Looking ahead a month or so ago, it seemed natural to write about my birthday. Blogging is, by design, a narcissistic activity and listening (or reading) someone droning on about their own birthday seemed to be the epitome of that. And besides, I don’t think of myself as middle-aged, modern science being what it is, but that’s getting increasingly hard to deny. So, goddammit, I’ve earned the right to blog about it, or whatever.

So, that’s it then. The birthday blog.


A couple weeks ago, I was cleaning the office and saw my wife’s old, little TV, the one from the tiny apartment she had when we were dating. It sits there now, unused. The remote has disappeared. It’s not a flat screen. But, crucially, what it does have is the correct audio and video connections for the early-eighties technology of the Atari 2600 game console.

So, I plugged in the TV. Works! Then I pulled out the Atari and game cartridges salvaged from my parents’ house years ago. Would they work? Well, see for yourself:


It’s not a great picture, but the game on the screen is “Missile Command”, a fun little game about defending your cities from nuclear annihilation. Right out of the box, thirty-odd years since last I played, I scored 28,000 points.

So I was going to to write a post about this. About revisiting Frogger and Pac-Man and Pitfall. About the Joy of showing my kids these games I played when I was not much older than them. The five-year-old, in particular, was thrilled to find the “Superman” game. I was thrilled, and a little surprised, to find that out of a couple dozen cartridges, the only one that didn’t work anymore was “Donkey Kong”; a tragic loss, but only one causality is not too bad.

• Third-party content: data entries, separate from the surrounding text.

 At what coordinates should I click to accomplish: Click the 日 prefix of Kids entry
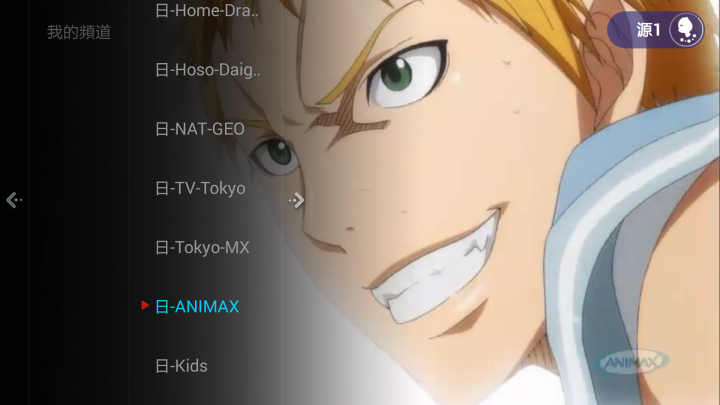[162, 366]
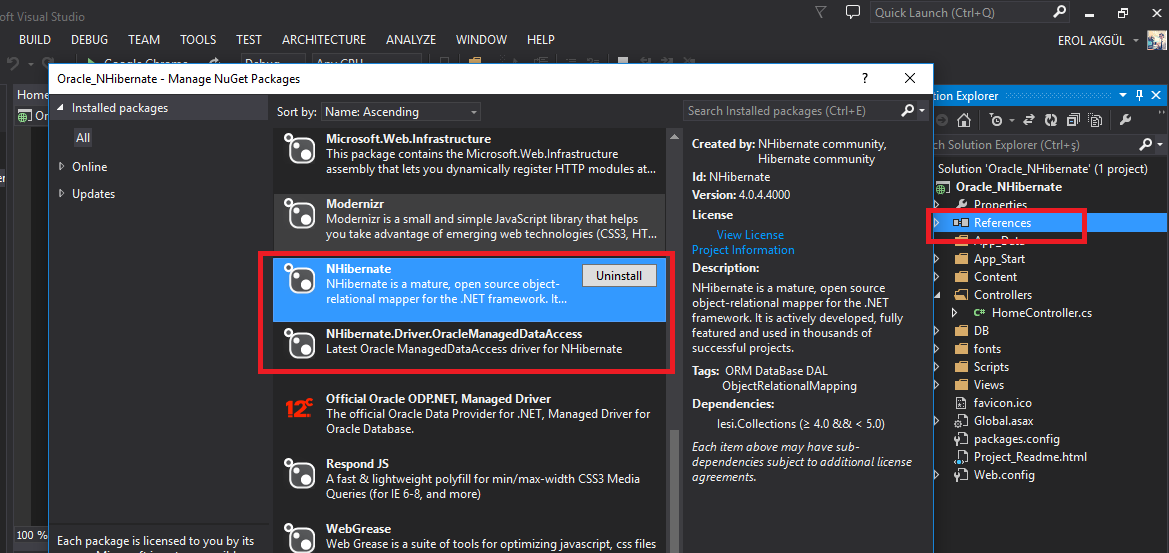The width and height of the screenshot is (1169, 553).
Task: Click the feedback speech bubble icon
Action: pos(852,13)
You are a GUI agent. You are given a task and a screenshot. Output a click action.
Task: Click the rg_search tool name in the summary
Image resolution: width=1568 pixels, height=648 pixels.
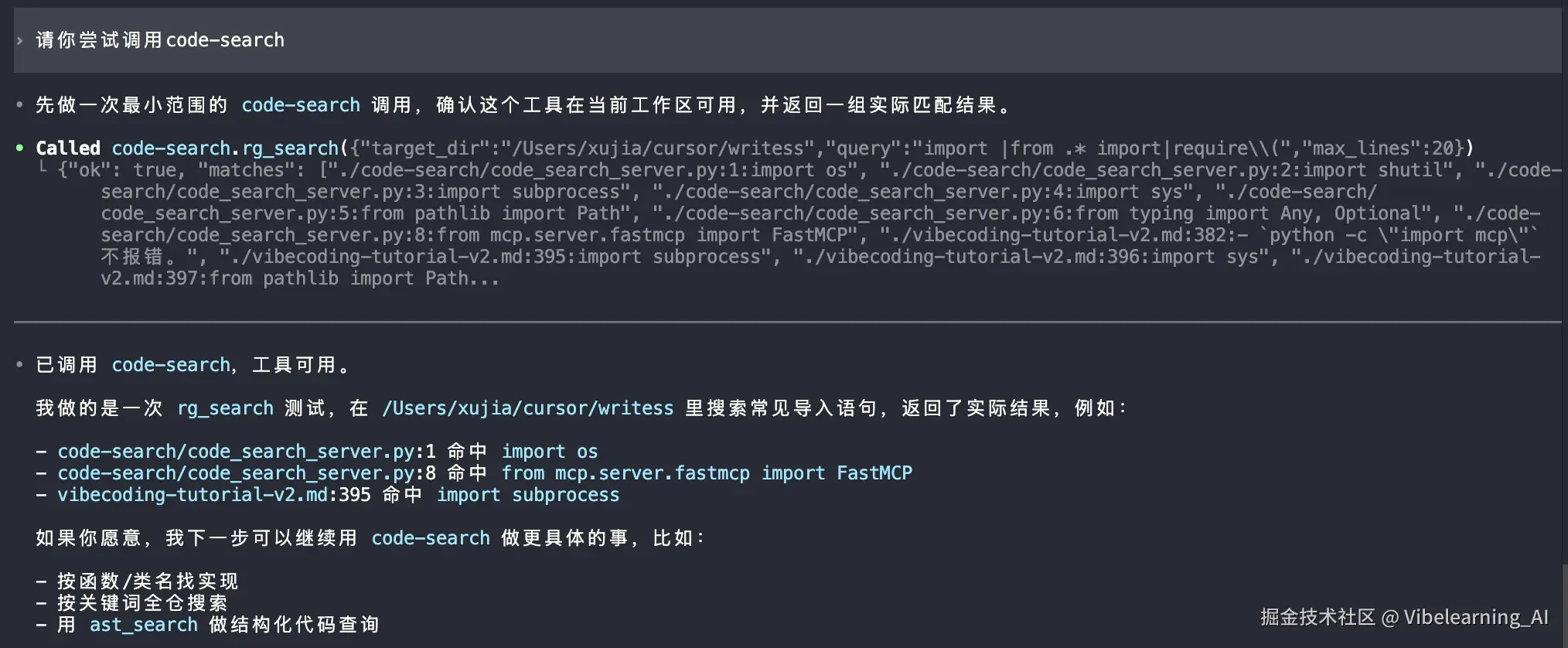pos(225,408)
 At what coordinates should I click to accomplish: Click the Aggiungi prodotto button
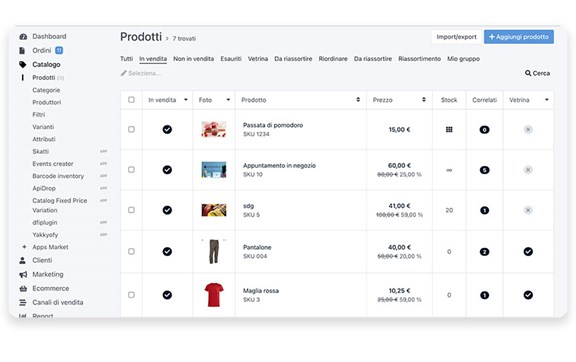coord(519,37)
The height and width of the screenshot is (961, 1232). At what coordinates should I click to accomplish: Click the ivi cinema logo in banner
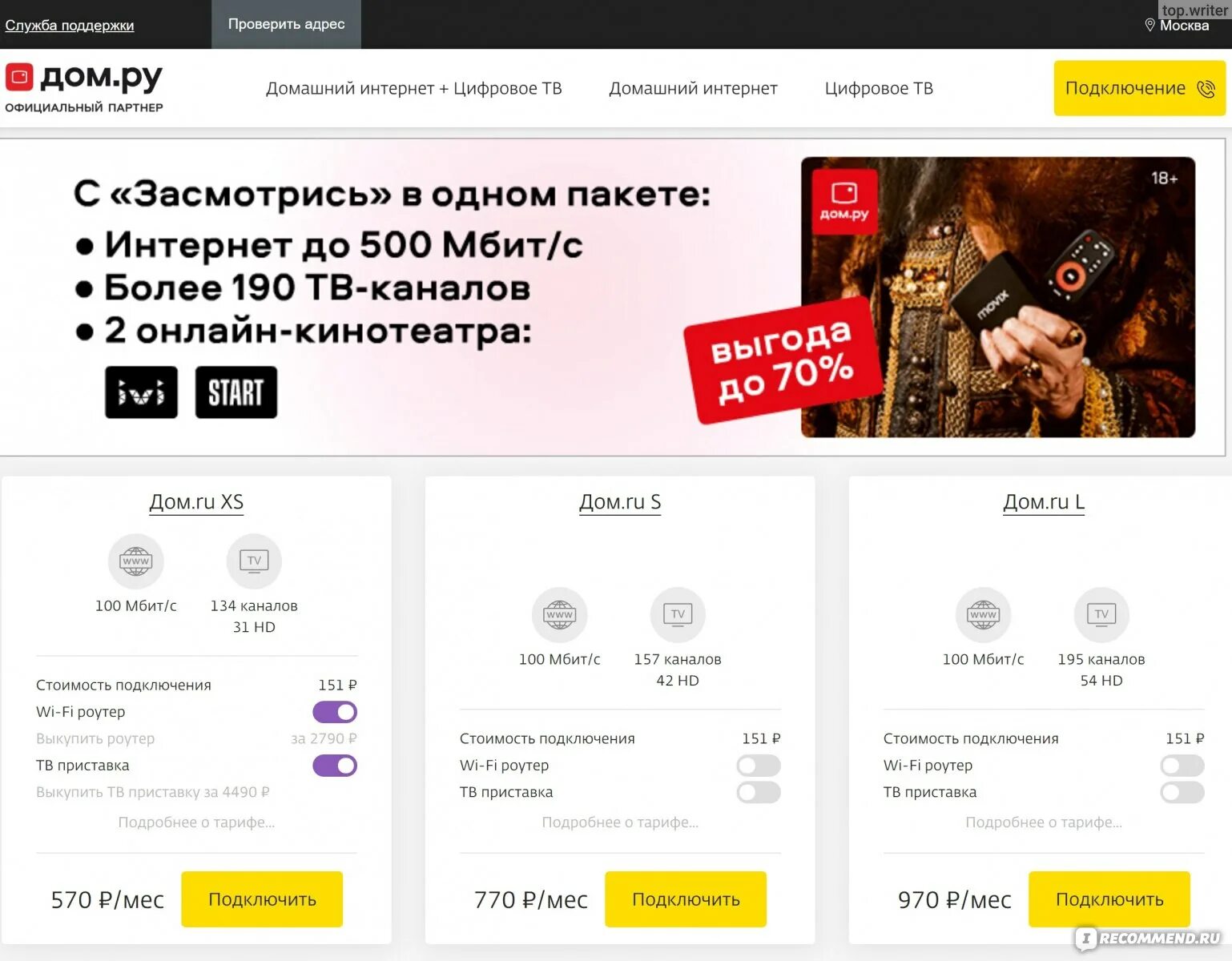point(141,392)
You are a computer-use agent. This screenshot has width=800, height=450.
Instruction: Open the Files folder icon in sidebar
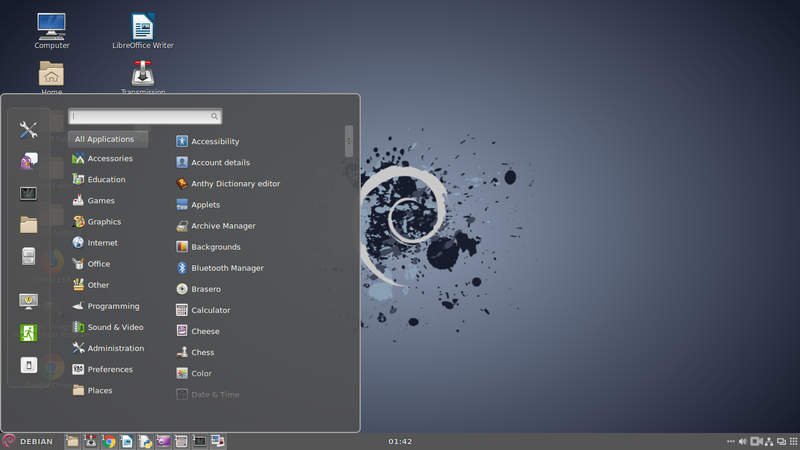(x=28, y=225)

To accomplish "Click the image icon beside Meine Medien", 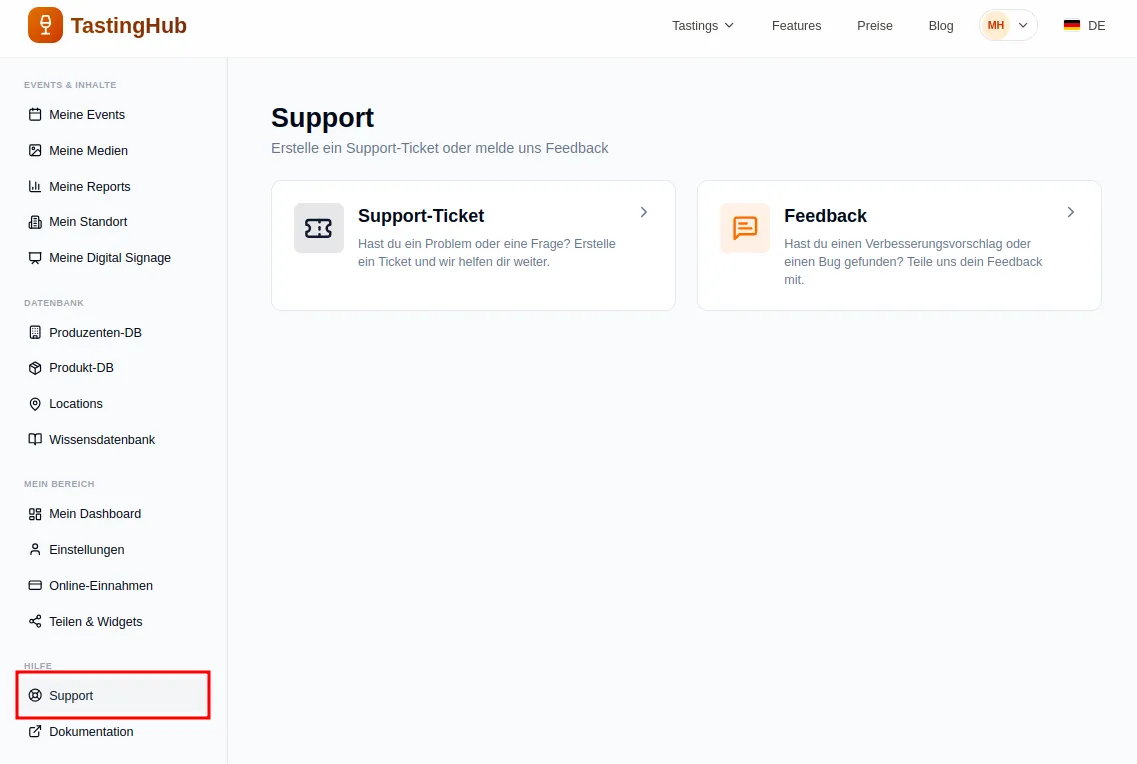I will (x=35, y=151).
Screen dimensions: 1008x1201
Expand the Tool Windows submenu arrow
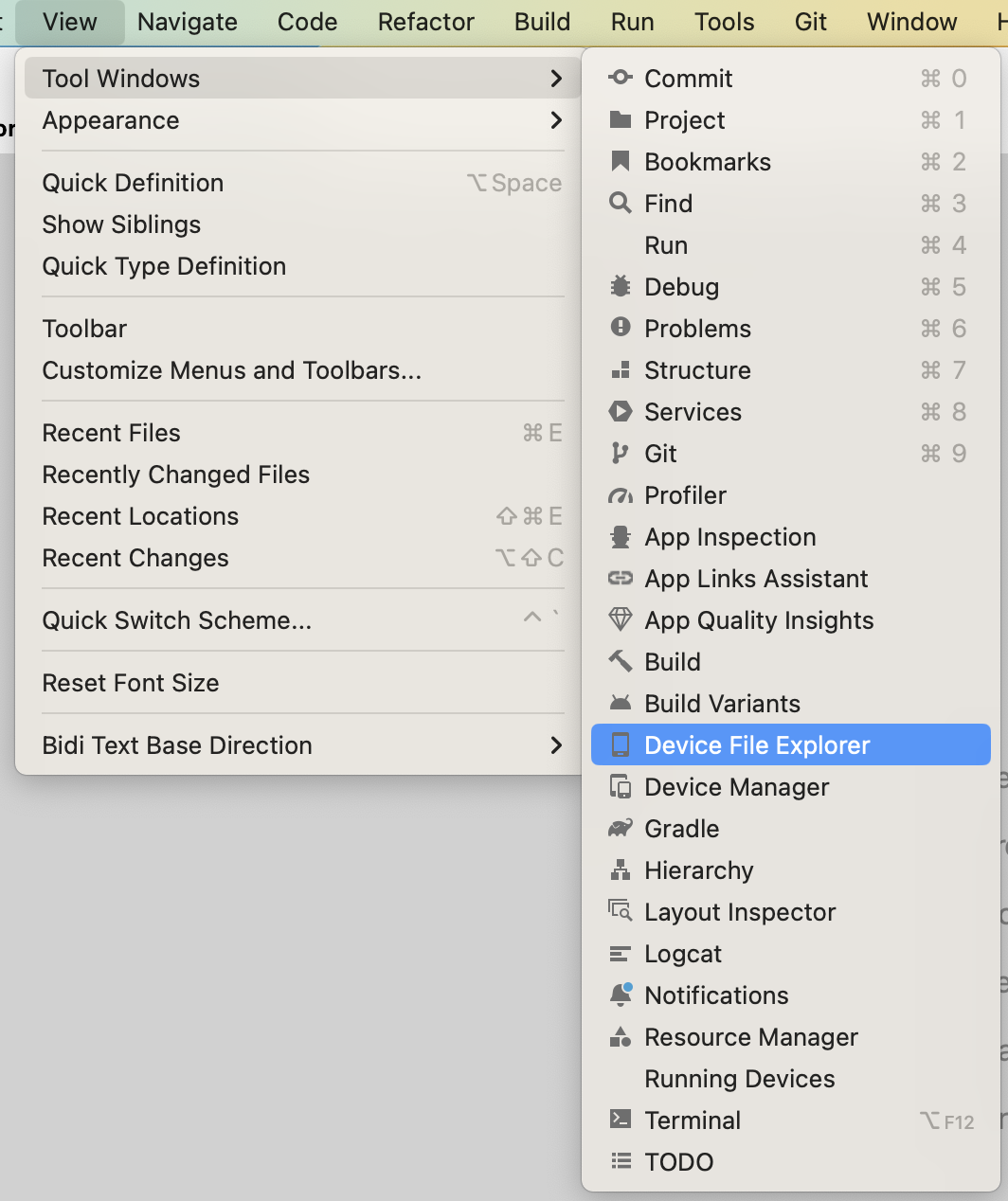pyautogui.click(x=556, y=79)
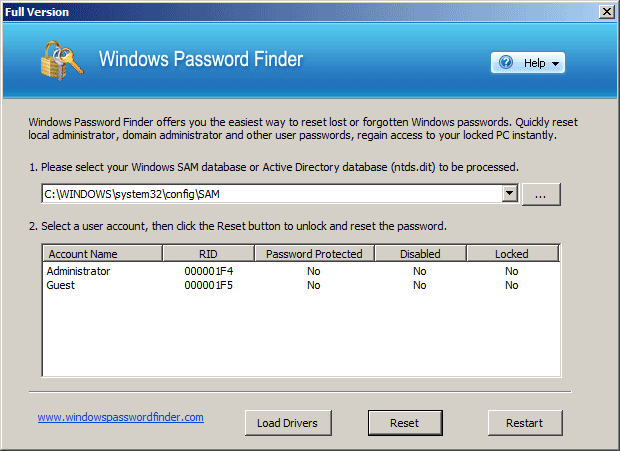
Task: Click the Locked column header
Action: [512, 254]
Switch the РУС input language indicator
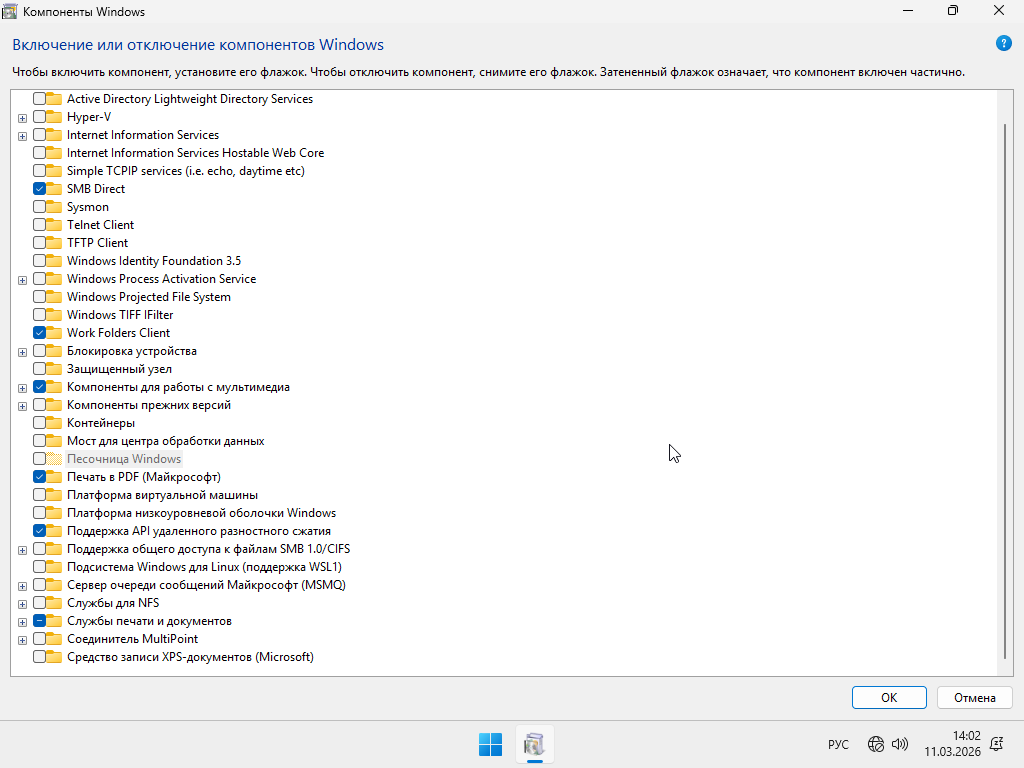 (838, 744)
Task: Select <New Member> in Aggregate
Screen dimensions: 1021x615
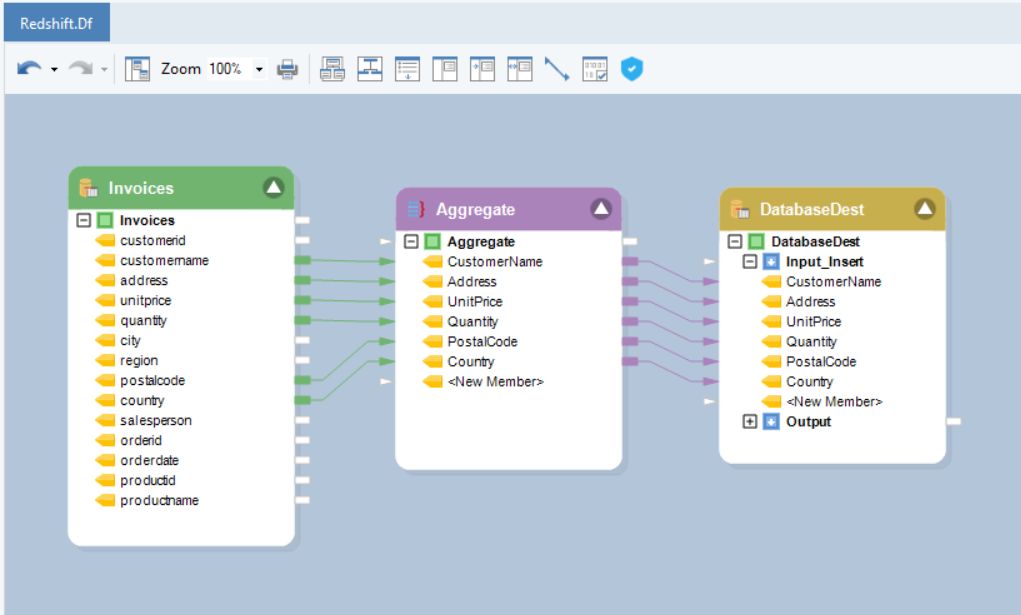Action: (495, 382)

I could go on and on about his, but the idea of the birthday post still nagged. Which one should I write? Atari or birthday?

Then I noticed something else.

For the past couple weeks, I’ve been surrounding myself with things from my past: the Atari was first. I recently felt compelled to pull out of storage some old Star Trek and X-Files collectibles. The other night, I watched “Back to the Future”. Yesterday, I pulled out of the closet an old pea coat I really liked but hadn’t worn in ten years. Just because I felt like it.

These all seemed to be random exercises in recycling old junk. Then it hit me: could I be doing these things because it’s my birthday? Some sort of subconscious reconnection with youth as a defense against yet another turning of the calendar? Maybe. And it kind of works, I guess, with a little wishful fantasizing.

But here’s the thing. They say you can’t go home again. You also, it turns out, can’t completely return to your youth again. Here’s how I know:

That pea coat fits great and has an inside cell phone pocket with a Velcro flap to secure it. Nice, right? Only, the pocket is a little snug for the modern smartphones. Back when I wore this, everyone had smaller fliphones. Times change. Jackets don’t.

Nothing last forever. The Atari post and the birthday post are one in the same because past and present are linked. On paper (or pixels). But in life, the chain between past and present is there, but you can only move forward.

Man, I need a huge slice of cake. And a Jameson’s. Make it a double. On both.

Happy birthday to everyone with a birthday this year!